Membicarakan Jakarta selalu dikaitkan dua hal, macet dan banjir. Dua permasalahan utama ini jugalah yang selalu menjadi topik utama saat memasuki masa pilkada. Dengan posisi saya saat ini, pertanyaannya adalah apa yang telah kami perbuat selama memimpin Jakarta terkait permasalahan banjir?
Normalisasi terhadap seluruh sungai dan waduk adalah hal wajib, prinsipnya begini, jika hujan turun terus menerus air di sungai maupun waduk dapat meluap karena ada titik maksimal menampung air, terlebih kurangnya daya tampung juga dikarenakan banyaknya bangunan yang berdiri di atasnya atau di pinggirannya.
Karenanya dibutuhkan wadah atau tampungan air yang lebih besar, termasuk memperdalam dan melebarkan sungai dan waduk. Jadi kalau kita bicara soal normalisasi mau tidak mau berhubungan dengan penertiban bangunan liar dan ada relokasi warga.
Kebijakan penertiban inilah yang selalu dikaitkan dengan cara kepemimpinan saya yang disebut tidak manusiawi, justru kalau saya membiarkan warga saya terendam banjir di setiap musim hujan lah yang tidak manusiawi. Toh, saya menggusur tidak asal gusur, warga di sekitar area normalisasi saya relokasi ke rusun-rusun sewa milik Pemprov DKI Jakarta, mulai dari Rusunawa Marunda hingga Rusun Pulo Gebang di Jakarta Timur.
Kita kembali soal mengatasi banjir, apakah saya serta merta main gusur saja? Tanpa sosialisasi? Sosialisasi soal normalisasi sungai dan waduk kepada warga ini membutuhkan waktu cukup lama, saya membutuhkan setidaknya tiga tahun agar sebagian besar warga mengerti dan memahami soal program pengentasan masalah banjir ini.
Terkait lahan warga yang terkena proyek normalisasi, saya telah ingatkan jika pemilik lahan yakin tanahnya bukan tanah negara, ya mereka harus segera mengurus sertifikat lahan atau rumahnya. Dengan memiliki sertifikat, maka warga tersebut berhak menerima ganti rugi.
Saya bahkan membuat kebijakan yang memudahkan warga mengurus sertifikat, dengan menggratiskan Bea Perolehan Hak atas Tanah dan Bangunan (BPHTB).
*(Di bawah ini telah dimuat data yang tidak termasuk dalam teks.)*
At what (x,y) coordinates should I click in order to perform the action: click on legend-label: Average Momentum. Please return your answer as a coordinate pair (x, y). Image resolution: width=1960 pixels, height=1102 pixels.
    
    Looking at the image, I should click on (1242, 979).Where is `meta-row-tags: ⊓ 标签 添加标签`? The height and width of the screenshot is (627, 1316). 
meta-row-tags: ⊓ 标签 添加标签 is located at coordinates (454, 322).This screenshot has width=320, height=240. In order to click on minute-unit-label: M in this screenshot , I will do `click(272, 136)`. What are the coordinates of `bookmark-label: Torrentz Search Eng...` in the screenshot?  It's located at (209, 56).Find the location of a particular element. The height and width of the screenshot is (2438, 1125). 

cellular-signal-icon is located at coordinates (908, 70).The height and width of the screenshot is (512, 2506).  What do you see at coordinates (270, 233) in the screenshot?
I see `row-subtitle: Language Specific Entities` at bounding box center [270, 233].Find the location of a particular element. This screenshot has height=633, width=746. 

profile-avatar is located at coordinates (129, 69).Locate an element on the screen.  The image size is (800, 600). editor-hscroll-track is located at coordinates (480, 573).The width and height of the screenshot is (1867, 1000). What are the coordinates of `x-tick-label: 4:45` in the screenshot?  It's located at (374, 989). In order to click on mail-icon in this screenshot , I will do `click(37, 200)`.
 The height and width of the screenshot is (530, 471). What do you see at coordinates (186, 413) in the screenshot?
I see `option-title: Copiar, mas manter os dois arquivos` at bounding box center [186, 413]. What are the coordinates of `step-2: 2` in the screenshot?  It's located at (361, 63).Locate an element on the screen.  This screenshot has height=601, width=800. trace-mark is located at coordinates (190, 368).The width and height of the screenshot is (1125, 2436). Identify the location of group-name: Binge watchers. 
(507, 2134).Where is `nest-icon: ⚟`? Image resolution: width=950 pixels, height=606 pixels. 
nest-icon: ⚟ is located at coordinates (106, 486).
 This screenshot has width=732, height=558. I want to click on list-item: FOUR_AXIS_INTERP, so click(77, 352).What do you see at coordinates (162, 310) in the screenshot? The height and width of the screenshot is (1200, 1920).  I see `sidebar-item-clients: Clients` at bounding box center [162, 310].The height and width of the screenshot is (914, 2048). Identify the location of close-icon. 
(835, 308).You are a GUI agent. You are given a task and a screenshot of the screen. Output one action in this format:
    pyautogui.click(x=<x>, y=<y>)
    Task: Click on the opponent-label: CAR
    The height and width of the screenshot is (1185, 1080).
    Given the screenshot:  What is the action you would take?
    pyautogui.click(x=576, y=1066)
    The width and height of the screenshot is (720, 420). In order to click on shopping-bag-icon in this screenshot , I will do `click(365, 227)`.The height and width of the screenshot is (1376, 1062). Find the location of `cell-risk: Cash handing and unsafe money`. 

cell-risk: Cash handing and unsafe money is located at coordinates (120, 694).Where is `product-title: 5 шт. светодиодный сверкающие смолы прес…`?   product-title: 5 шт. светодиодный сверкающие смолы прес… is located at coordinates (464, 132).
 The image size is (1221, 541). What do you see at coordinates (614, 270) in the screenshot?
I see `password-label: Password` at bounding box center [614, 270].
Saya bisa memberikan contoh soal ganti rugi di wilayah yang terkena program normalisasi sungai dan waduk ini, yakni di wilayah Kampung Pulo, Jatinegara, Jakarta Timur. Sebelum kami merelokasi warga di sekitar aliran Sungai Ciliwung, kami harus menggusur terlebih dahulu 13 ruko di pinggiran Ciliwung, agar alat berat kami bisa masuk ke lokasi.
Saat itu saya heran, ke-13 ruko yang posisinya di pinggiran sungai kok bisa punya sertifikat dan IMB? Singkat cerita, setelah kami lakukan pendekatan, ke-13 pemilik ruko itu mau berkorban. Mereka sadar dan bisa mengerti kalau pembongkaran mereka ini adalah demi kepentingan orang banyak. Karena memiliki sertifikat yang sah, para pemilik ruko tersebut ya tetap berhak mendapatkan biaya ganti rugi, sesuai Nilai Jual Obyek Pajak (NJOP).
Ini juga yang saya sampaikan ke warga Bukit Duri yang terkena normalisasi. Dari 400-an bidang tanah, hanya 13 bidang yang dilengkapi surat kepemilikan lahan atau sertifikat. Jika memang suratnya sah, ya kami pasti akan berikan ganti rugi.
Kenapa kami tidak mencoba menggunakan cara lain? Saat Pilkada 2017 lalu, saya dikritik soal kebijakan normalisasi sungai. Salah satu calon gubernur saat itu bicara soal drainase vertikal. Pertanyaannya, apakah yang disampaikan tersebut merupakan sebuah inovasi baru? Yang dimaksud drainase vertikal itu adalah biopori dan sumur resapan.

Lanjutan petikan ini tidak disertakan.